If we come upon a group of adults when entering or exiting our car in a parking lot, walking into a store, waiting to pick up my son from school - anywhere - she will make eye contact with one of them, smile hugely, wave and say "Hi!" until they smile back and talk to her. She announces her presence wherever she goes.

All in all, having a daughter is putting a totally new spin on parenting - or at least a unique variation on the theme.

I want the best in life for all of my children. By this I mean, I want them to grow up stable, balanced, self-reliant human beings who can take care of themselves and find joy in the process. My hopes for them are vast, but not in a materialistic way. I hope that they will be healthy, capable of loving and receiving love, responsible, kind, compassionate, humble and honest. I pray that my children grow to have integrity, and that they live according to the philosophy that all people everywhere are born equal and deserving of respect.

There are just a few things though that I want for my daughter, which differ from my hopes for the boys.

Whether she turns out to be a tomboy or a frilly little princess or some wonderful cross between the two, I hope that my daughter will learn how to communicate clearly and warmly - even confidently. Women need to be able to speak for themselves in this world, and to speak for other women and children who cannot.

I hope she'll inherit my mother's fiscal sensibility, my grandmother's work ethic, my husband's mother's genius in the kitchen, my sister's love of crafts, my other grandmother's love of music. I hope she'll inherit my own lust for life.

I pray that she becomes a good and caring friend - loyal and reliable - someone that reaches out to others and is there for them. I pray this because I want her to benefit from the deep joy of friendship between women, which is one of life's greatest treasures. There are a few women I've come across in my lifetime that for whatever reason, other women don't like so much... a woman who would actively go after another man's husband, for example. It would make me very sad if my daughter ended up scorned by other women, deprived of their nurturing, loyalty and love.

I've benefited too much in the last 35 years from my profound relationships with other women not to wish that joy for my own daughter. I love my husband vastly but he doesn't fill the place in my heart uniquely reserved for the friends who have laughed, danced, cooked, traveled, chatted, inspired, supported, connected with and comforted me throughout most of my life.

There is a special role that only women can fill in another woman's life. I think my Mother's group leader hit it on the head yesterday when she asked a room full of 45 women from their early 20s to late 60s "Who here wishes they had someone to mother them?" Nearly every hand in the room went up!

Women uniquely nurture other women in a way that is not instinctive to men. It isn't better, it's just different. I hope she will get the chance to experience real friendship and camaraderie with other women.
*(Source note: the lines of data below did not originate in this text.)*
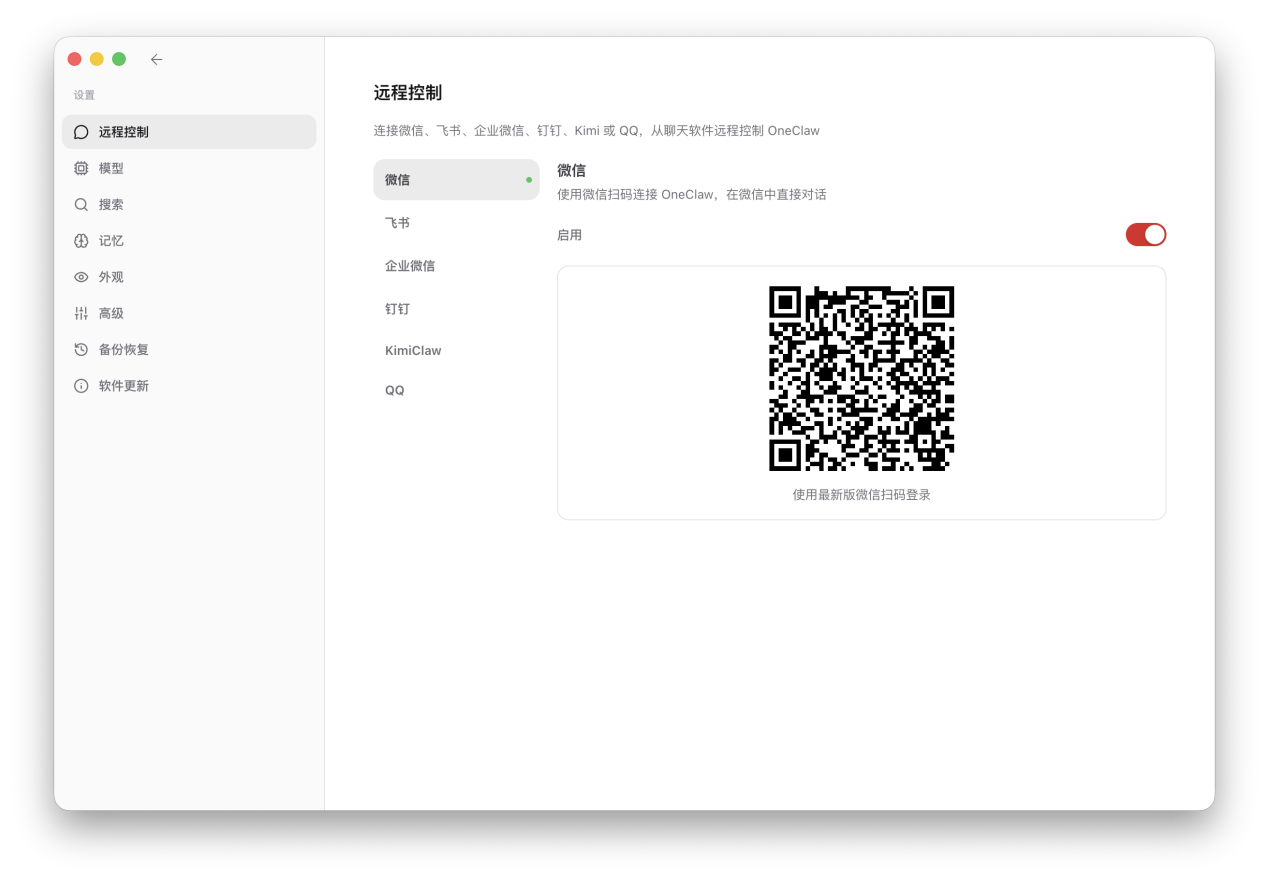Viewport: 1269px width, 882px height.
Task: Open 记忆 settings using its memory icon
Action: [x=81, y=240]
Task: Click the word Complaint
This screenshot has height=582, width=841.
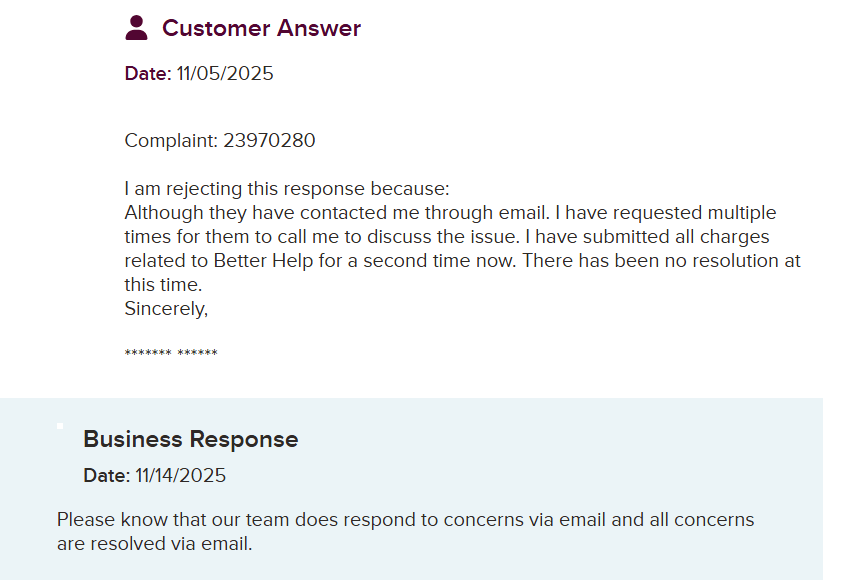Action: click(170, 141)
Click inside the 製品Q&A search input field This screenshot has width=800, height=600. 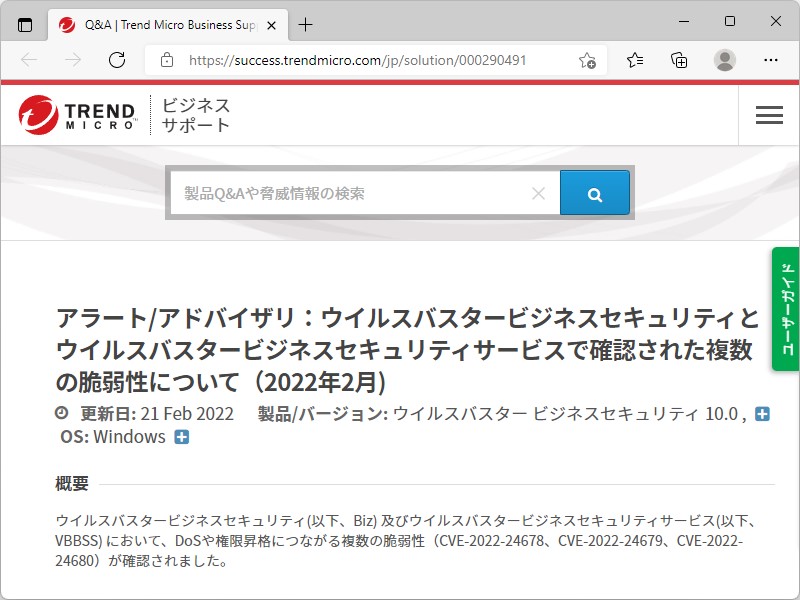pos(350,192)
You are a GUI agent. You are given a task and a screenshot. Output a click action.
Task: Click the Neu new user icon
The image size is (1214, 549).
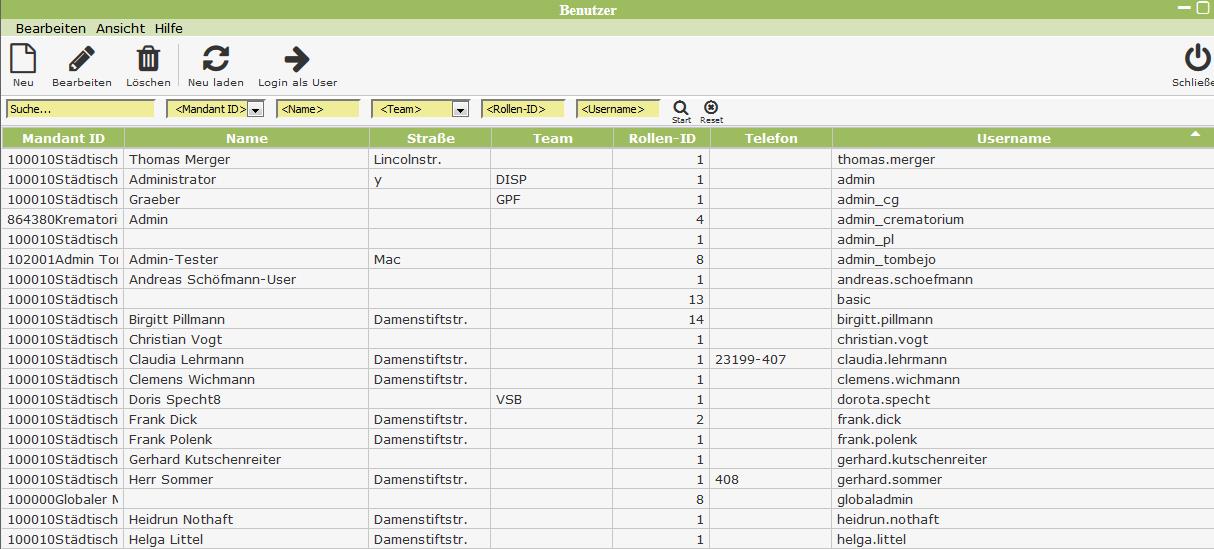click(x=22, y=59)
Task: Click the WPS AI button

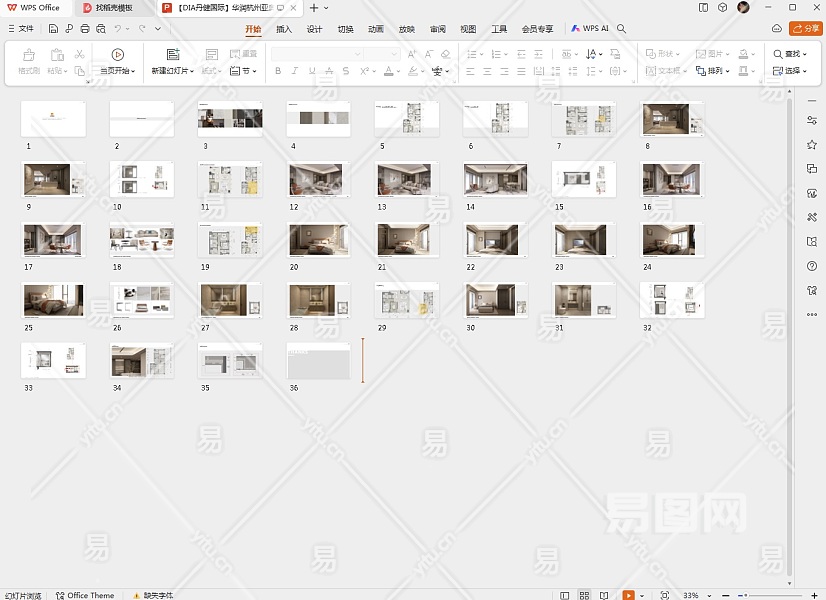Action: click(x=590, y=29)
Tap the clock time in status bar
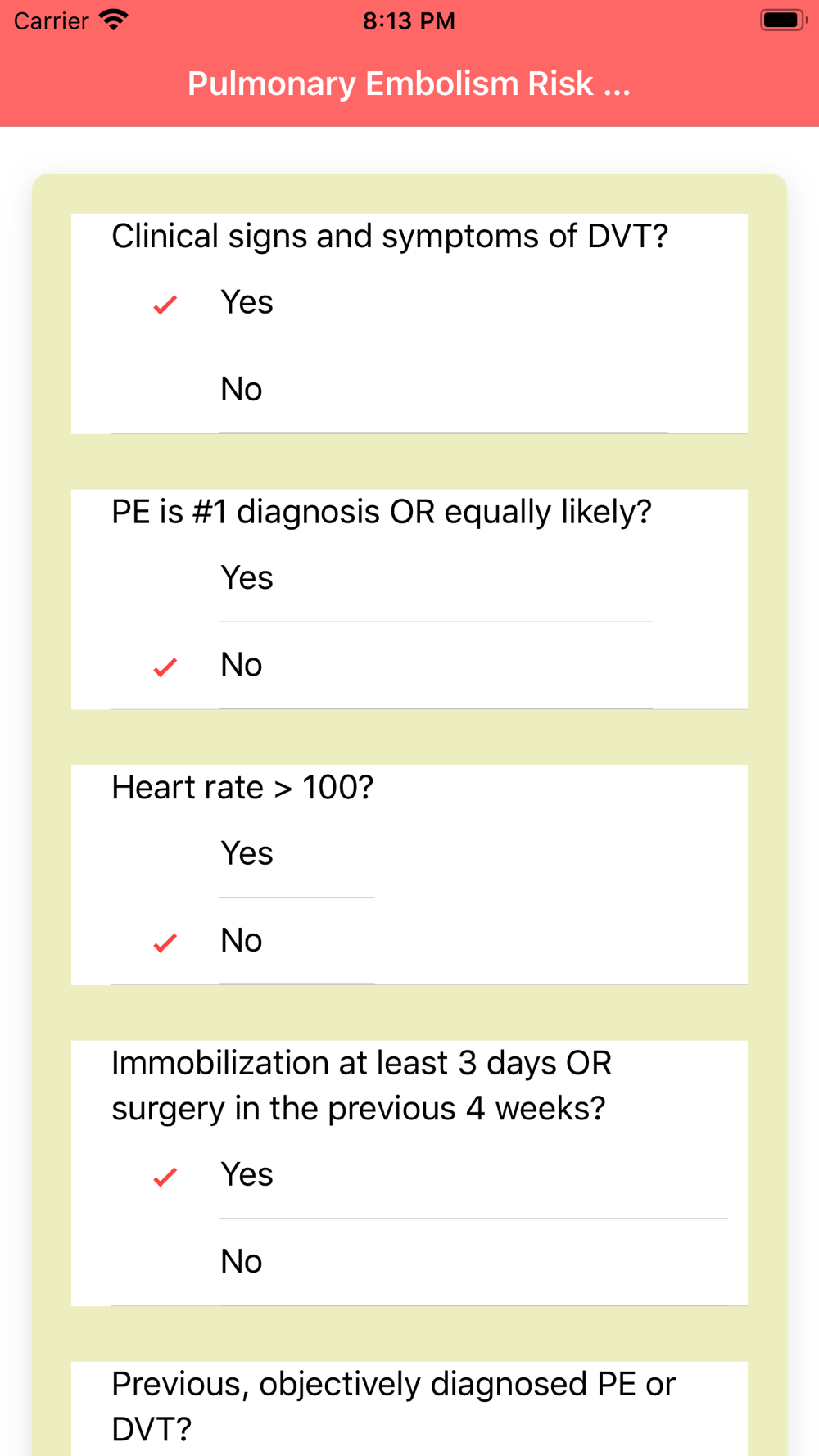819x1456 pixels. (x=409, y=20)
People tell me that one day, my daughter and I will be the best of friends. I don't know if this is true, and I don't think it is fair for anyone to place that kind of expectation on her. So far my daughter evidences a strong attachment to her daddy, and I think that's pretty wonderful. She's lucky to have a gentle, loyal, loving father to look up to - and he's lucky to have such a sparkly, affectionate little girl.

Whether we end up the kind of mom and daughter that spend a lot of time together or she ends up calling me once a year on Christmas, I am so proud of my daughter! She has a strong, independent spirit and a mouth full of chocolate. May life in all of its unpredictability keep her zesty spirit and innate kindness intact.

The world can use a vibrant, welcoming personality like hers.